## [WORK TASK]
Keep the lines exact and the pictures out as you repeat the following listing.

## [THE RECORDS]
- - - - -
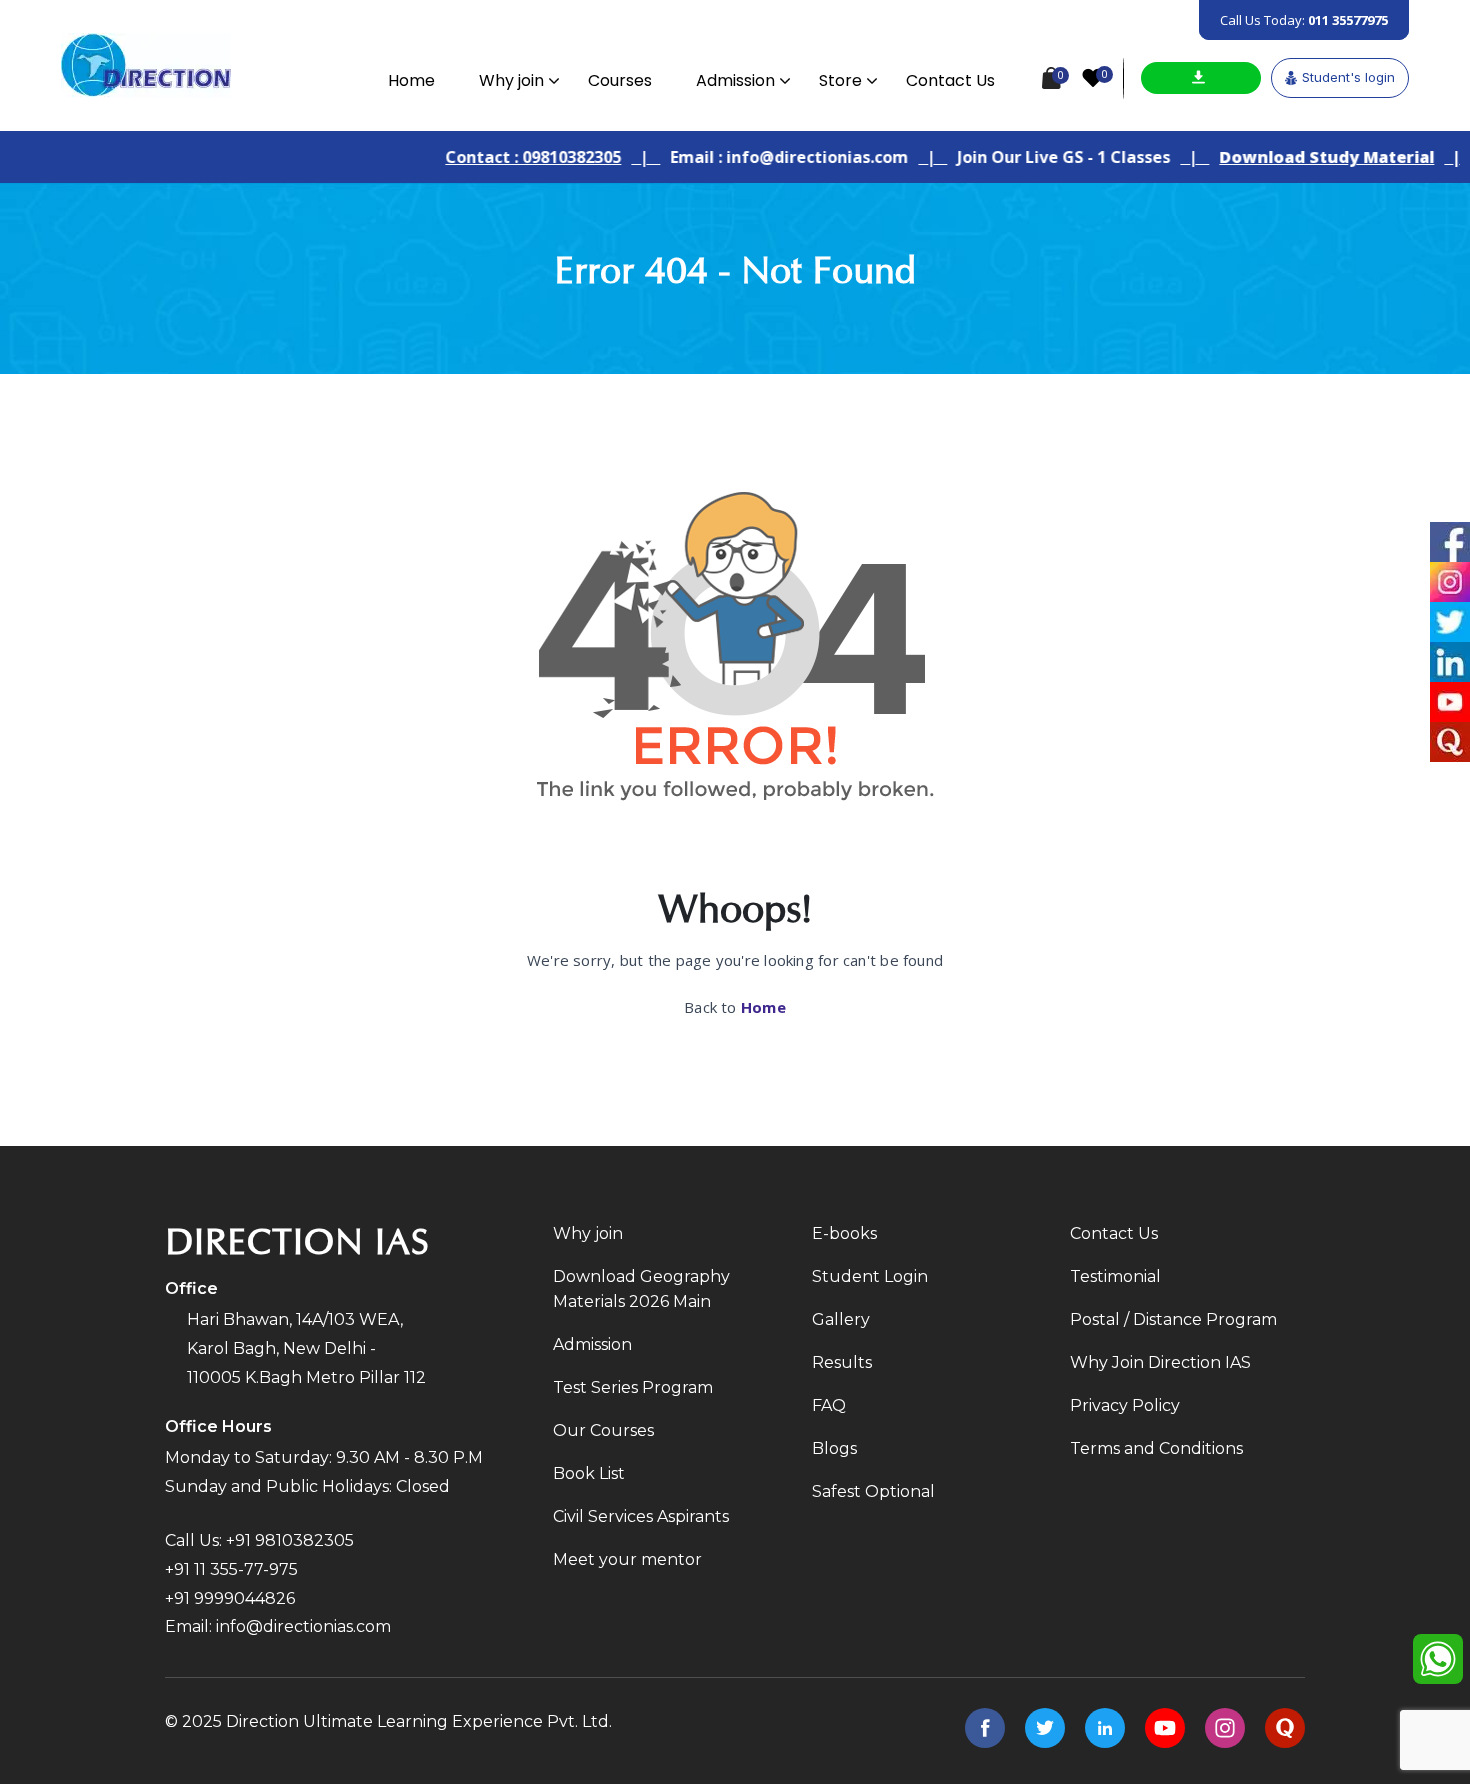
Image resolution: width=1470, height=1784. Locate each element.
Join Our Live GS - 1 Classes (1036, 157)
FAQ (829, 1405)
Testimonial (1115, 1276)
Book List (589, 1473)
- - - - -
## [TASK RESULT]
Image resolution: width=1470, height=1784. Locate each element.
Join Our Live GS - 1 Classes (1036, 157)
FAQ (829, 1405)
Testimonial (1115, 1276)
Book List (589, 1473)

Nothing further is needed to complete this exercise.